-- Document segment --
From: Jeff King <peff@peff.net>
To: git@vger.kernel.org
Cc: "Junio C Hamano" <gitster@pobox.com>,
"Jakub Narebski" <jnareb@gmail.com>, "Ted Ts'o" <tytso@mit.edu>,
"Jonathan Nieder" <jrnieder@gmail.com>,
"Ævar Arnfjörð Bjarmason" <avarab@gmail.com>,
"Clemens Buchacher" <drizzd@aon.at>,
"Shawn O. Pearce" <spearce@spearce.org>
Subject: [RFC/PATCHv2 1/6] decorate: allow storing values instead of pointers
Date: Wed, 13 Jul 2011 02:57:00 -0400 [thread overview]
Message-ID: <20110713065700.GA18566@sigill.intra.peff.net> (raw)
In-Reply-To: <20110713064709.GA18499@sigill.intra.peff.net>
The decorate API provides a mapping of objects to arbitrary
values. Until now, it did this by allowing you to store a
void pointer, which could point to other storage. This has
two problems:
1. It's inefficient. To store even a small value, you have
to allocate persistent storage. So we end up storing
both the value and a pointer to it.
2. It's a pain to use. To avoid heap overhead for small
values, you have to either use a custom allocater, or
you have to shoe-horn the value into the void pointer
(if it's small enough to fit).
This patch lets you store fixed-size values directly in the
hash table without allocating them elsewhere. This is a
definite win for any value smaller than or equal to a
pointer. It's probably a win for slightly larger values, but
may eventually be slower for storing large structs (because
the values are copied when the hash grows).
It also provides a more natural interface for storing small
values; see the changes in fast-export.c, which can now drop
its pointer arithmetic magic.
The original "store and retrieve a void pointer" API is easy
to implement on top of this (the values we store are the
pointers). The add_decoration and lookup_decoration
functions are kept for compatibility.
Signed-off-by: Jeff King <peff@peff.net>
---
The "width" field is now const; you must either use a static
initializer or overwrite a struct decoration via memset. This gives us a
little more language-enforced safety.
The "stride" and "end" fields were removed in favor of run-time
calculation. The calculations are wrapped in inline functions to give
the optimizer a chance to remove them.
Since we're translating sizes to pointers in our loops via these
functions now anyway, I made the iteration interface a bit more sane.
It used to be:
unsigned char *p;
for (p = n->hash; p < n->end; p += n->stride) {
struct object_decoration *e = (struct object_decoration *)p;
...
}
which really leaks ugly implementation details. You can now do:
int i;
for (i = 0; i < n->size; i++) {
struct object_decoration *e = decoration_slot(n, i);
...
}
which is a bit more natural.

Source records
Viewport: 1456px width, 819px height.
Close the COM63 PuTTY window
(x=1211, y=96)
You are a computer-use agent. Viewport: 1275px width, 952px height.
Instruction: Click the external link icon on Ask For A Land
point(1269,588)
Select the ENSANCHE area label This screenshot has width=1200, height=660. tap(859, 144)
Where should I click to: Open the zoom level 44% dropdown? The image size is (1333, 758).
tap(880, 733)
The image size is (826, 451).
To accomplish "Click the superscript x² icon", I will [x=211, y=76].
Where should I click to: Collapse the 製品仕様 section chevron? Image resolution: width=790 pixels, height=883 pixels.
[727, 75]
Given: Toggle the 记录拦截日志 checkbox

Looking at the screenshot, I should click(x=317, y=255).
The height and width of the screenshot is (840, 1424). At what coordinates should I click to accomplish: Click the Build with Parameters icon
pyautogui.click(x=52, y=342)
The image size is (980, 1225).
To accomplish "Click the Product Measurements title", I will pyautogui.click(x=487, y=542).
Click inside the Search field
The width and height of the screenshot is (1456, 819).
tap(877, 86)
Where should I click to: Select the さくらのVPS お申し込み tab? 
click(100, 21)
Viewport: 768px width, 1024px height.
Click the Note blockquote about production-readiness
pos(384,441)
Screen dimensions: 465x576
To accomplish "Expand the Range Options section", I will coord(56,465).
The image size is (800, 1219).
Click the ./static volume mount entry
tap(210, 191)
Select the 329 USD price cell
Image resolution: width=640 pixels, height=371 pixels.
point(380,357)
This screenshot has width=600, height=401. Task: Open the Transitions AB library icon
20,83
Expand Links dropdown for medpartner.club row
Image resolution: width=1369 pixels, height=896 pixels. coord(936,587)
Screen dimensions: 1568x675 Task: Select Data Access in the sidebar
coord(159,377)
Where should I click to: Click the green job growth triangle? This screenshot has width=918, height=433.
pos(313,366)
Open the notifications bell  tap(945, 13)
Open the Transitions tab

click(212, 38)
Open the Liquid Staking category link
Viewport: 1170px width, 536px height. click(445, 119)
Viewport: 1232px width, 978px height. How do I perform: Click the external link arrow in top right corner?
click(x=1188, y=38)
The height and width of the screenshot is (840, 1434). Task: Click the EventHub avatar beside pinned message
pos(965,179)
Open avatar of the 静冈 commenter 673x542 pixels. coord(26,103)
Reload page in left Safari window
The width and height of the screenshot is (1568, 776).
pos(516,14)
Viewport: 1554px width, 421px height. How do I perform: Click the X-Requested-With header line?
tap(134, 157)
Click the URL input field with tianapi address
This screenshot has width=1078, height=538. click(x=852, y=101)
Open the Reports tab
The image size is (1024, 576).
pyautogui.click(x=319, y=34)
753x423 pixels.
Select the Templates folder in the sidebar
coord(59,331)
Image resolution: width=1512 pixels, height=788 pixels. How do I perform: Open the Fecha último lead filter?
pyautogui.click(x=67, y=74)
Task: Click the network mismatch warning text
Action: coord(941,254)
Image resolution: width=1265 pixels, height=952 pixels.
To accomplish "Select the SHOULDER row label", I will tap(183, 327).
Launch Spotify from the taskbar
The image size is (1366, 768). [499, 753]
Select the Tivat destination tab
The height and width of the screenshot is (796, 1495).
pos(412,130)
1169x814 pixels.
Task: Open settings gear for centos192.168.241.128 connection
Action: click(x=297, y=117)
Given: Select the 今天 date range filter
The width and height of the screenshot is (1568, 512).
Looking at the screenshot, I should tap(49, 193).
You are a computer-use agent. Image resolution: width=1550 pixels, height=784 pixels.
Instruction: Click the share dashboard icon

-- Task objective --
Please transcribe the part of the patch email that opens with the words containing "Signed-off-by: Jeff King" and closes with "more language-enforced safety.". The data here has no connection to the patch email.

-- Response --
Signed-off-by: Jeff King <peff@peff.net>
---
The "width" field is now const; you must either use a static
initializer or overwrite a struct decoration via memset. This gives us a
little more language-enforced safety.